GIVEN PROBLEM>
Render the lines from the line with "Given: Open the More Downloads page" to the line with "pyautogui.click(x=363, y=167)", both included, as a JSON list of strings, one string per line, skipping any blank lines.

THE RECORDS>
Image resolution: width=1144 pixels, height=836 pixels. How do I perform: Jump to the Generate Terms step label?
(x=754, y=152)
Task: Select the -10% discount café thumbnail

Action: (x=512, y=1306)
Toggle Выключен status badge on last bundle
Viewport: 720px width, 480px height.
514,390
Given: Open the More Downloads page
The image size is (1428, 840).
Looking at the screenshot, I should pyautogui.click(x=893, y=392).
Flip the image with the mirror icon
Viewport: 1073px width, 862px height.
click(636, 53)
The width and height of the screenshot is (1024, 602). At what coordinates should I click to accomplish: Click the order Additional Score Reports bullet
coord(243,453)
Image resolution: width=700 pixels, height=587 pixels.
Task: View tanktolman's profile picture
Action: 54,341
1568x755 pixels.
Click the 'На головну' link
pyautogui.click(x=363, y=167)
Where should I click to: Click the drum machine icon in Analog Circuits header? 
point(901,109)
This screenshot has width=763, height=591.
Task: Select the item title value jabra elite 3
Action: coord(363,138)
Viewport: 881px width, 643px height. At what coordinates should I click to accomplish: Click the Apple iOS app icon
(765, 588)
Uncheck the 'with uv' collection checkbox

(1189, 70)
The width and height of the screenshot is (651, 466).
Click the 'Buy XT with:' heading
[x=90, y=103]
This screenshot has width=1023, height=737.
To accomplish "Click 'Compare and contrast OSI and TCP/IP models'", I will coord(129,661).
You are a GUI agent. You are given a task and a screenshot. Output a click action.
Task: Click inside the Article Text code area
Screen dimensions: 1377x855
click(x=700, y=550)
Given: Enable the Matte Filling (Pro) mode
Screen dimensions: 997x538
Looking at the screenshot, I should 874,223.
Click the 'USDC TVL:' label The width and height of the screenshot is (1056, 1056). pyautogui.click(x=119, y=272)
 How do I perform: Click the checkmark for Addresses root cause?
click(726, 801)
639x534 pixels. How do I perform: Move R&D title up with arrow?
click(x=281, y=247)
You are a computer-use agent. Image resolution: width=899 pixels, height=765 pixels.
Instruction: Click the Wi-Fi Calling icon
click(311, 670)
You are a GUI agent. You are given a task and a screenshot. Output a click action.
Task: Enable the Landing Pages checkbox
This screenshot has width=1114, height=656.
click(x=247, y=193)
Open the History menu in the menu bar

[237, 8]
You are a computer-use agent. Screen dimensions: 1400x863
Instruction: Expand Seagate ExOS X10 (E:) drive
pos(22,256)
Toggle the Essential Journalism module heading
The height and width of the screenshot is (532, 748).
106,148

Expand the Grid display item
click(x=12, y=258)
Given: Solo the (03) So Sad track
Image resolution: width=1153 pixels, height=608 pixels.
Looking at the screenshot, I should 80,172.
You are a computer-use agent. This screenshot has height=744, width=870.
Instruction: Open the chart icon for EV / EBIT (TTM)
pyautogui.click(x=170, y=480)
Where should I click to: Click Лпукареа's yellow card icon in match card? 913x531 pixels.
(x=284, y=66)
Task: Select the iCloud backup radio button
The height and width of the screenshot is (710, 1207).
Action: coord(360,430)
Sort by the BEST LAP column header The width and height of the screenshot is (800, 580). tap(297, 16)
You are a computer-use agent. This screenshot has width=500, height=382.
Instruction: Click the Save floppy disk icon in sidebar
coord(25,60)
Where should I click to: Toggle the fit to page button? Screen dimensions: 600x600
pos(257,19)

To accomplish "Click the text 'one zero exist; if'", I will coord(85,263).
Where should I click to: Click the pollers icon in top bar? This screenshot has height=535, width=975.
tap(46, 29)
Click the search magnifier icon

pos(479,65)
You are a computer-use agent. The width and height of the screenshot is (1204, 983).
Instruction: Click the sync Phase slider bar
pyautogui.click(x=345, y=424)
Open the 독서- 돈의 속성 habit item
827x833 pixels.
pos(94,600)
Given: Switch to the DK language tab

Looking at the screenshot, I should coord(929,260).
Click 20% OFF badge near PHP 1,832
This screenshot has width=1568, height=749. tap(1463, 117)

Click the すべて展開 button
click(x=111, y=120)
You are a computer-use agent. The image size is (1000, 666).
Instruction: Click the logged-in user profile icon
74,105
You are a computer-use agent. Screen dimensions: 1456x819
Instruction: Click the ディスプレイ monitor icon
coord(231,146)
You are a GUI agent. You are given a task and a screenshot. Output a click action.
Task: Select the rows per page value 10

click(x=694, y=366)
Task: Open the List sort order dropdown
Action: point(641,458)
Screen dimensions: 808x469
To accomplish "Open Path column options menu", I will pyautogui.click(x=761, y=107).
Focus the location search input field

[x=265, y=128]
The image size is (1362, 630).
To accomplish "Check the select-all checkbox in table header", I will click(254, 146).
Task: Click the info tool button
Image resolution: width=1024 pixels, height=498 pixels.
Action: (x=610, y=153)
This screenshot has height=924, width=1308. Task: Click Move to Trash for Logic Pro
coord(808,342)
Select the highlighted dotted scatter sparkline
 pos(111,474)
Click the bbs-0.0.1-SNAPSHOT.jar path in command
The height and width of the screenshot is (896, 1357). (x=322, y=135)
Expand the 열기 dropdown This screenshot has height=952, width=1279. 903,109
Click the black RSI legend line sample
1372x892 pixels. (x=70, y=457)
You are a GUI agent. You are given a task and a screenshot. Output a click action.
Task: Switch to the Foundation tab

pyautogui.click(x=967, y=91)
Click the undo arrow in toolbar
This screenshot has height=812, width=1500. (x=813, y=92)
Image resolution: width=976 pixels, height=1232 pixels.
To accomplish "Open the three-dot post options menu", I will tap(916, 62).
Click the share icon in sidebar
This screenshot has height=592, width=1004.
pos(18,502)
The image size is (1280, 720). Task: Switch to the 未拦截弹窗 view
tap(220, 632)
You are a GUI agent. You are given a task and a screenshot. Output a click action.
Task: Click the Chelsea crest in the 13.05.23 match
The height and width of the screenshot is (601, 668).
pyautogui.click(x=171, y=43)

PROBLEM SOLUTION>
[
  "Given: Open the More Downloads page",
  "The image size is (1428, 840).",
  "Looking at the screenshot, I should pyautogui.click(x=893, y=392).",
  "Flip the image with the mirror icon",
  "Viewport: 1073px width, 862px height.",
  "click(636, 53)",
  "The width and height of the screenshot is (1024, 602). At what coordinates should I click to accomplish: Click the order Additional Score Reports bullet",
  "coord(243,453)",
  "Image resolution: width=700 pixels, height=587 pixels.",
  "Task: View tanktolman's profile picture",
  "Action: 54,341",
  "1568x755 pixels.",
  "Click the 'На головну' link",
  "pyautogui.click(x=363, y=167)"
]